Today’s conversation left me in a state of shock. In state where I couldn’t understand what happened. What role did I play .. or do I play, what is the truth and what actually are my beliefs. I was surprised to see the person in the state in which I usually am, and even more to find myself to play the role what I was playing.

But I cannot fail to highlight, that the immediate feeling I had when the conversation was over, was the feeling of great distance. The feeling that I have really lost ground and suddenly I am no longer as important as I thought I was…Suddenly I started to feel like the Legacy Character all over again…!!!

I hope I am wrong !!!

…there I just said it,

I am scared you will forget about me…!!

[Edge of Desire by John Mayer]

…the biggest change since…!!

Its been 10 years since I have left home.
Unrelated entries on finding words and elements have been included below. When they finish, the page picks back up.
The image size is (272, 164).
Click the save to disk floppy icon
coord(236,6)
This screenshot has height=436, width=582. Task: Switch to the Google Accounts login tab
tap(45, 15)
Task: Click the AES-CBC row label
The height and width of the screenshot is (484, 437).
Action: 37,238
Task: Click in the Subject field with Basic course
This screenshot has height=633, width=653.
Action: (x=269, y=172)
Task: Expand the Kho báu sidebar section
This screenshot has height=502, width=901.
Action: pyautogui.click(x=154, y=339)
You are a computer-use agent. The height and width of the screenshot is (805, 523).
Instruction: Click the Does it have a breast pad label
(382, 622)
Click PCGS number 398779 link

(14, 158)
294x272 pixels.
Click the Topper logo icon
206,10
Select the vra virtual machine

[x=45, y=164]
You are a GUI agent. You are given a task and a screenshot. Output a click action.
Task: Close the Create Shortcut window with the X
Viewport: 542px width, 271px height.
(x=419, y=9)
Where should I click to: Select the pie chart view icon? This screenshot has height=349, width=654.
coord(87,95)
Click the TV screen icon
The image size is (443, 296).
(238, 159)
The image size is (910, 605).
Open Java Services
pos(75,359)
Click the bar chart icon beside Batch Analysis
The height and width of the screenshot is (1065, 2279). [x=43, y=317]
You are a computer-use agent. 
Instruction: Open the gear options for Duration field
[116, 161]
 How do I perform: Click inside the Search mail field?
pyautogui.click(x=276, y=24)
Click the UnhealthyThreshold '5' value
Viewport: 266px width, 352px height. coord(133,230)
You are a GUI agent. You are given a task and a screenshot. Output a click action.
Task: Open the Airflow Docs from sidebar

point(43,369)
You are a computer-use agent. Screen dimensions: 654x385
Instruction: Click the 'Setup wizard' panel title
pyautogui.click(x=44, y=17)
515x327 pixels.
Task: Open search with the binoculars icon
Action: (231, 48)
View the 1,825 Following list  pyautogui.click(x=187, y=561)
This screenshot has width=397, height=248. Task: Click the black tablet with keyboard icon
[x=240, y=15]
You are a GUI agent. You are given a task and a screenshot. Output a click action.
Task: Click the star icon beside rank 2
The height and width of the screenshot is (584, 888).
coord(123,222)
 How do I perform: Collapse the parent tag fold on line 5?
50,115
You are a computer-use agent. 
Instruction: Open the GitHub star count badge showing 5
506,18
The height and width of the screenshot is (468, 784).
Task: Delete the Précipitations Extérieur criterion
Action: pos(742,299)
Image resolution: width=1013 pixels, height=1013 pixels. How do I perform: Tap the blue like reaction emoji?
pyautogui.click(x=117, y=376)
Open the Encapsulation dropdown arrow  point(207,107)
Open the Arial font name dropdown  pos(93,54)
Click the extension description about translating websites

I lay in my bed, and I have this feeling in my head. I can’t seem to define it…but it reminds me of some other time. As I then, sat in that chair, in the evening thinking…what next. That was 10 years ago, when I first left my home. When I first left the comfort of family. The kind of comfort which comes only from family.

Over the past 10 years, the ride has its fair share of ups and downs. Times when I knew I was reaching new heights…and then times when I knew I was exploring new bottoms. I have been fortunate know many people …and at the end, better able to understand myself… Also, over the course of these 10 years, I found a comfort of another kind. The comfort of my friends…and now, as I lay in the bed, the same thoughts come rushing back… of may be something … of asking … what next?

What has changed??

Well I have gone the single biggest of change in my lifestyle…since leaving home.

and two weeks into this lifestyle…I think I am liking it.